** START OF Selection **

Topic: Equidecomposition Problem
Team Members: Cheuk Ting Li
Teacher: Miss Mee Lin Luk
School: La Salle College
Abstract: The equidecomposition problem is to divide a shape into pieces, and then use the pieces to form another shape. In this project, we are going to investigate the conditions under which a given shape can be broken down and combined into another specified shape. The classical problem on the equidecomposability of polygons has already been solved by mathematicians. We start by presenting the proof of the classical problem, which is the keystone of this research. Then the problem is generalized to weighted shapes, shape with curves, etc. Some interesting new results are obtained.

** END OF Selection **

* [Task instructions]:
1. Reproduce everything in the equidecomposition abstract from "Topic: Equidecomposition Problem" down to "results are obtained.".
2. Please condense the paragraph of the equidecomposition abstract that begins "Abstract: The equidecomposition problem" into a short bulleted list that keeps its main facts.
3. Decide whether each statement agrees with the equidecomposition abstract, answering yes or no and quoting the deciding words: (a) The classical problem on polygons remains unsolved. (b) The project extends the problem to weighted shapes. (c) The project begins by presenting the proof of the classical problem.

** START OF Data entries **

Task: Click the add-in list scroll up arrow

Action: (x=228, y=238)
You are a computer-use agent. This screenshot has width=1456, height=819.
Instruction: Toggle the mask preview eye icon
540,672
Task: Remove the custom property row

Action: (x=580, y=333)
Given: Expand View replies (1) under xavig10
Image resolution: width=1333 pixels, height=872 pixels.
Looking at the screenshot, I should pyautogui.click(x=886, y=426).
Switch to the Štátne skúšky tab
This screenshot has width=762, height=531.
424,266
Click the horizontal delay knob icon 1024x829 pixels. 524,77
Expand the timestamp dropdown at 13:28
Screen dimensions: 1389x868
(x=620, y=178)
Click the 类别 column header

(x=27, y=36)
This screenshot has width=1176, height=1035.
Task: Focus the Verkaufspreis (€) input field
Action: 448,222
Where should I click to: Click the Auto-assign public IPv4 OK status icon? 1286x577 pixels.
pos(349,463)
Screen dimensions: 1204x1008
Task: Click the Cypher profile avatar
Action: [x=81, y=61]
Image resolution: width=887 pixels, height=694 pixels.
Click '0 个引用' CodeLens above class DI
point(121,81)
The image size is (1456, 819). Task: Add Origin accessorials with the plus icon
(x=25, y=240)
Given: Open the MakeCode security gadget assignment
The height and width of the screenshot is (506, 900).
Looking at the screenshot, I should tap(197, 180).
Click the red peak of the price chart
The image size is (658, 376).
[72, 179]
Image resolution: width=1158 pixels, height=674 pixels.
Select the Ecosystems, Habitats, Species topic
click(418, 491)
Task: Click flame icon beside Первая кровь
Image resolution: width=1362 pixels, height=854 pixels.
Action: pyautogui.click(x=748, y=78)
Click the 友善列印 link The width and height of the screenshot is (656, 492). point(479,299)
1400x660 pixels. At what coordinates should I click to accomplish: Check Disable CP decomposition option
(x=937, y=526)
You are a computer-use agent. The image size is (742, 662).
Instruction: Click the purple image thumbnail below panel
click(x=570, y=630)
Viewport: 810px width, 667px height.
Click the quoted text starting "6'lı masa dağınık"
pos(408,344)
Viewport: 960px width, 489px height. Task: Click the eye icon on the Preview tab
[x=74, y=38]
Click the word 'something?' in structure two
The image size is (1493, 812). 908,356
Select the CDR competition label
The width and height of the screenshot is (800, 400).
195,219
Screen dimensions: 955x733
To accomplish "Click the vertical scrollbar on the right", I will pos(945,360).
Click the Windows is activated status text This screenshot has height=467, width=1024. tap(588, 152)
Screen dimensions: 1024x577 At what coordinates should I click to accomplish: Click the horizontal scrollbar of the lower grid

** END OF Data entries **

* [Written responses]:
1.
Topic: Equidecomposition Problem
Team Members: Cheuk Ting Li
Teacher: Miss Mee Lin Luk
School: La Salle College
Abstract: The equidecomposition problem is to divide a shape into pieces, and then use the pieces to form another shape. In this project, we are going to investigate the conditions under which a given shape can be broken down and combined into another specified shape. The classical problem on the equidecomposability of polygons has already been solved by mathematicians. We start by presenting the proof of the classical problem, which is the keystone of this research. Then the problem is generalized to weighted shapes, shape with curves, etc. Some interesting new results are obtained.

2.
- The equidecomposition problem: cut a shape into pieces and reassemble them into another shape.
- The project investigates when a given shape can be broken down and recombined into another specified shape.
- Mathematicians have already solved the classical problem for polygons; its proof, presented first, is the keystone of the research.
- The problem is then generalized to weighted shapes, shapes with curves, and others.
- Some interesting new results are obtained.

3.
(a) No: "The classical problem on the equidecomposability of polygons has already been solved by mathematicians."
(b) Yes: "Then the problem is generalized to weighted shapes, shape with curves, etc."
(c) Yes: "We start by presenting the proof of the classical problem"